Grand County agricultural community pulls resources together | SkyHiNews.com

Grand County agricultural community pulls resources together

Cyndi McCoy
cmccoy@skyhidailynews.com
Grand County, Colorado

Byron Hetzler/Sky-Hi Daily News File Photo

Eat fresh, buy local ” that’s the whole idea behind a new group forming to strengthen agriculture and the economy in Grand County.

“It’s about what is here and what could be,” explains Granby farmer and group organizer Carol Morales. “We’re hoping this is a turn to realize how important agriculture is to a community. It will be our future.”

Morales hopes the formation of the new group and a resource brochure is “not just a romantic move.” Going back to buying products from farms and ranchers may be a backwards move in time, she said, “but a forward one too.”

She and Brenda Kwang of the CSU Extension Office made their first presentation at the recent annual meeting of the Middle Park Stockgrowers Association. Many in attendance, Morales said, showed significant interest. Information is being assembled for a resource guide, and a planning and informational meeting is scheduled Tuesday.

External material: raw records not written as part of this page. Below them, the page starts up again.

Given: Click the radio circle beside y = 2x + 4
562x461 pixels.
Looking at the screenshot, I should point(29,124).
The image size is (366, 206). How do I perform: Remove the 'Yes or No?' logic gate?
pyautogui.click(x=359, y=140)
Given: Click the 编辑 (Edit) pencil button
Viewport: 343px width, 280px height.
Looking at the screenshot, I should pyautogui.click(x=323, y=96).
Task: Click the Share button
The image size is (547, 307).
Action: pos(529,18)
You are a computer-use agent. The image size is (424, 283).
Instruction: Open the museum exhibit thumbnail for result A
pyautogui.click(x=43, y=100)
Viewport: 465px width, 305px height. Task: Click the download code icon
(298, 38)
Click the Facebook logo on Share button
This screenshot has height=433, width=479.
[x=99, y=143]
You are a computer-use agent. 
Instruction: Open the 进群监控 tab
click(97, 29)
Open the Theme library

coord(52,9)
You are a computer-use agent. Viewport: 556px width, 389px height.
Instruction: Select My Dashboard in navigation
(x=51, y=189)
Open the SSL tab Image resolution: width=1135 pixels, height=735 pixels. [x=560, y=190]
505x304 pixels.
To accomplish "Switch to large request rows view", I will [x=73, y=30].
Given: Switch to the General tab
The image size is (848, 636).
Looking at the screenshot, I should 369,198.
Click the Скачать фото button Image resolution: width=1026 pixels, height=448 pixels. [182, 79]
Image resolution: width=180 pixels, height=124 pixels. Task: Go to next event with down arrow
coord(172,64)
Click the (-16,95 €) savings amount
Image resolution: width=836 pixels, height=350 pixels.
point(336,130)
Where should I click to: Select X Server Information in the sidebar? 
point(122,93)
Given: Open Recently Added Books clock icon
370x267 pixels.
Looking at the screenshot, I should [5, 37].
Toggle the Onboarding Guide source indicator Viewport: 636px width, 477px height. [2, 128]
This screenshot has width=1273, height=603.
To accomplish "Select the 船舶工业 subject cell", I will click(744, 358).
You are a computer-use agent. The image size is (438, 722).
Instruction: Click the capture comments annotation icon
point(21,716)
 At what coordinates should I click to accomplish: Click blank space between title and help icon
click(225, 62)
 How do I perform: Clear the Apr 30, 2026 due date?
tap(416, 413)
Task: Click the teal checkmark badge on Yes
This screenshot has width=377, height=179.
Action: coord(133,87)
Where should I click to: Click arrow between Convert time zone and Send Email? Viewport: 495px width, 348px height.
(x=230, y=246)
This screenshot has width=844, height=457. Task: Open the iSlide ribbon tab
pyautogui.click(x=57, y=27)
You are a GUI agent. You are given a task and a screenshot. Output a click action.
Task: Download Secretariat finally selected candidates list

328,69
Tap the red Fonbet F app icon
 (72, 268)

The two women formed AGRI (Agriculture in Grand County Resource Information), similar to a program in Routt County. They have since been working on the guide that will inform the public about agricultural resources close to their homes. Their goal: to strengthen agriculture in the county by linking the ranchers and farmers to the community members seeking their products. This in turn, they hope, will strengthen the Grand County economy through buying products locally.

The group is attempting to make a list of all those interested who can provide information related to products offered in the area. 4-H groups may get involved as well. To be listed parties can attend the meeting, or contact the CSU Extension office by March 31.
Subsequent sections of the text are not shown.